#### [WHAT IS NEEDED]
Please copy the data below word for word, leaving out every picture.

#### [RECORDS]
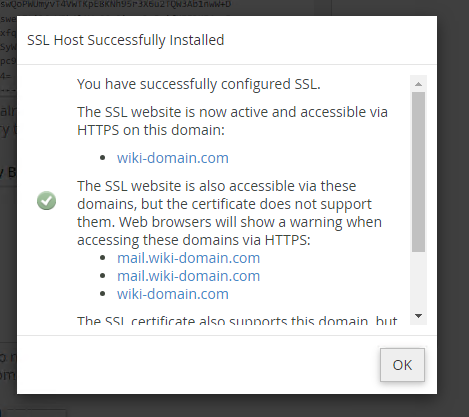The image size is (469, 417).
Task: Click the dimmed certificate text above the dialog
Action: click(x=116, y=4)
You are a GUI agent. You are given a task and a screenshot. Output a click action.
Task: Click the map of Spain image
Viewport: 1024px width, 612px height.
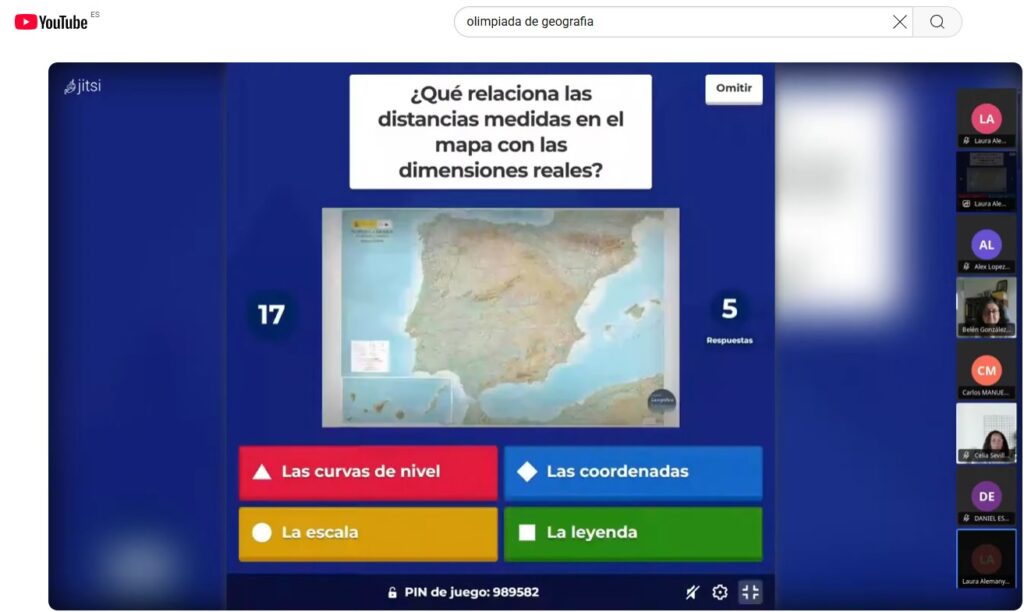[x=500, y=316]
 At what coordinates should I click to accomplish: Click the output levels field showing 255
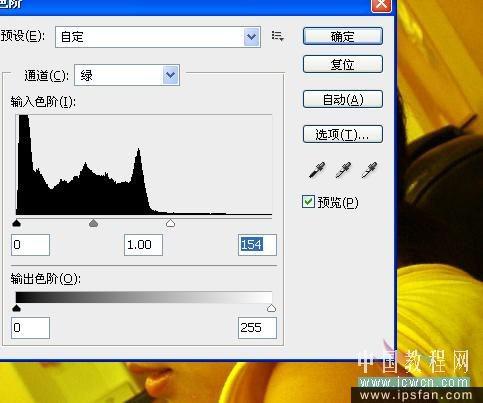coord(257,328)
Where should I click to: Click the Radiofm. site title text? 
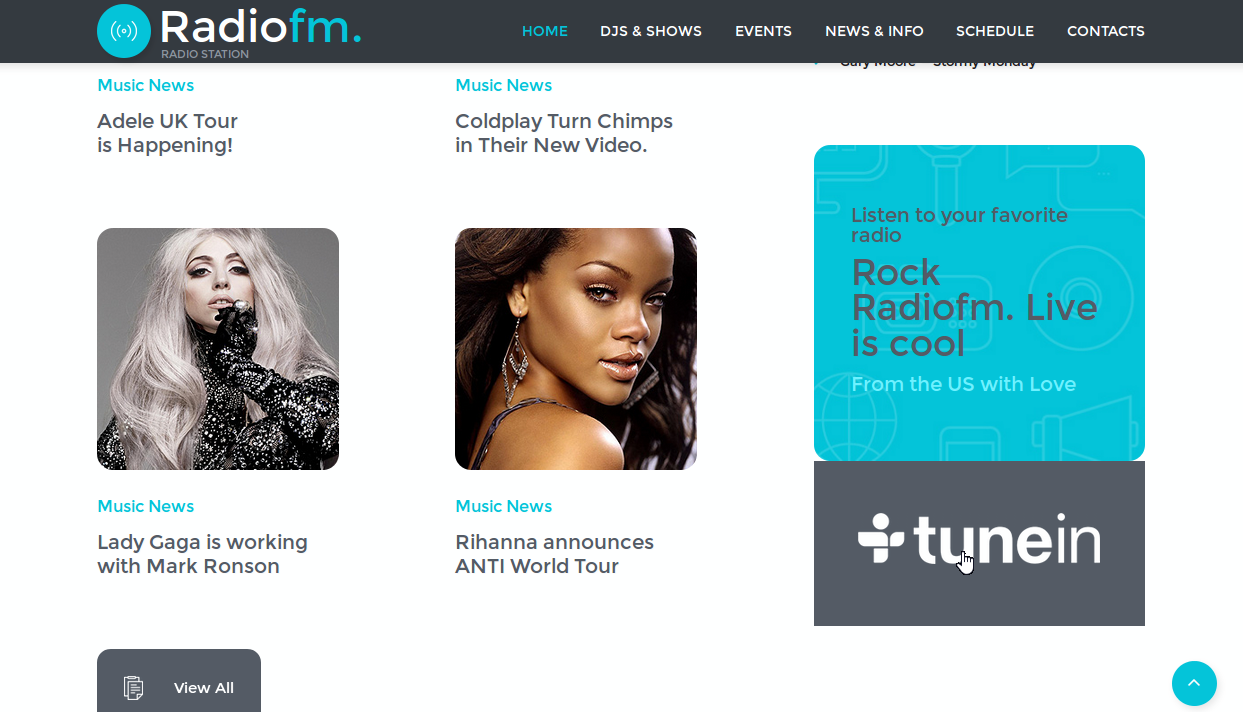[x=260, y=26]
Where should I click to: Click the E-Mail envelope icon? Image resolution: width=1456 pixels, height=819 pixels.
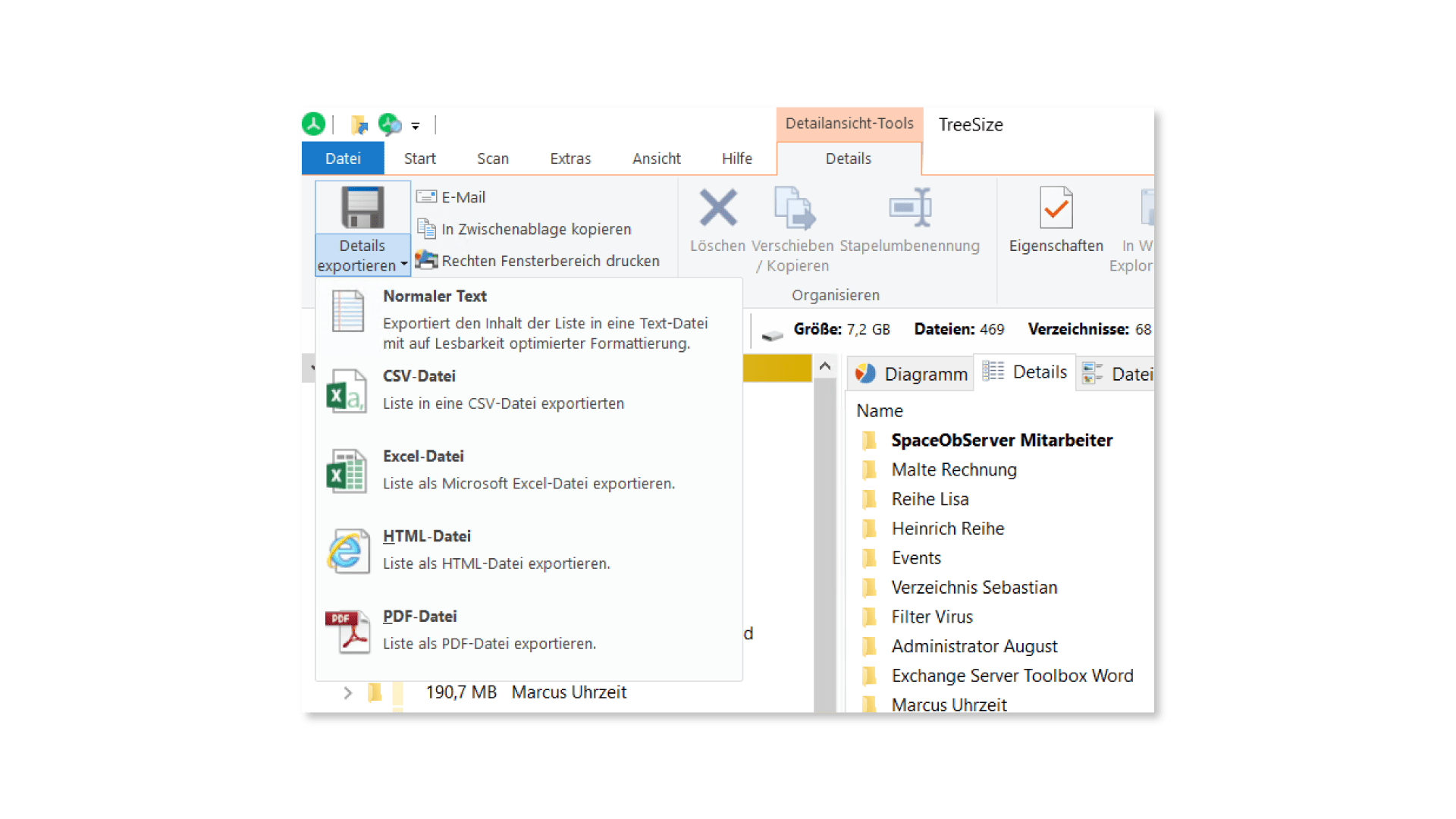click(x=427, y=197)
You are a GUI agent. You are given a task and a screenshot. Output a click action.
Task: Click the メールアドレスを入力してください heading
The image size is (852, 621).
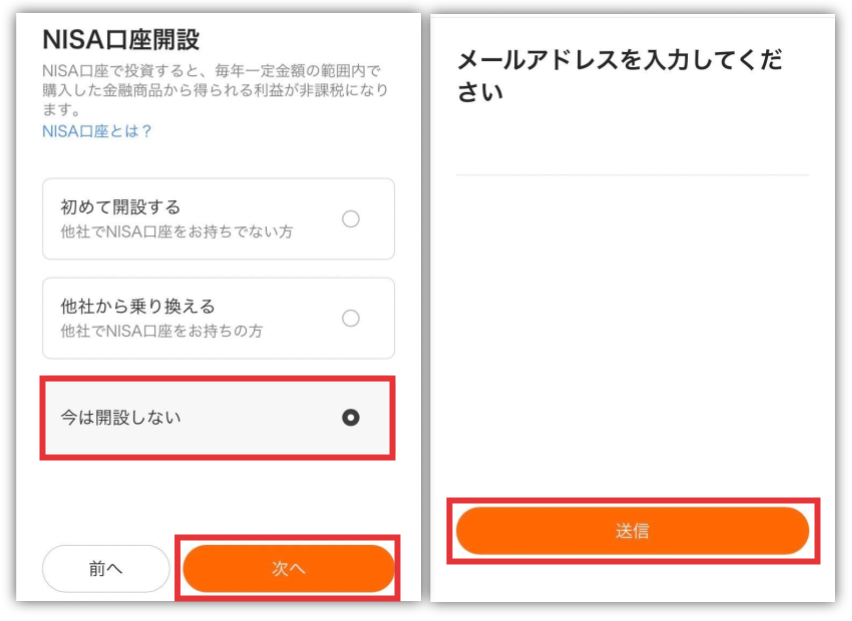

#### [SOLUTION TO THE EXERCISE]
The image size is (469, 417).
Task: Click the dimmed certificate text above the dialog
Action: click(x=116, y=4)
You are a GUI agent. You are given a task and a screenshot. Output a click action.
Task: Click the map of Spain image
Viewport: 1024px width, 612px height.
[x=500, y=316]
 At what coordinates should I click to accomplish: Click the output levels field showing 255
coord(257,328)
Where should I click to: Click the Radiofm. site title text? 
[x=260, y=26]
Where should I click to: Click the E-Mail envelope icon? Image resolution: width=1456 pixels, height=819 pixels.
click(x=427, y=197)
You are a GUI agent. You are given a task and a screenshot. Output a click action.
Task: Click the メールアドレスを入力してください heading
The image size is (852, 621).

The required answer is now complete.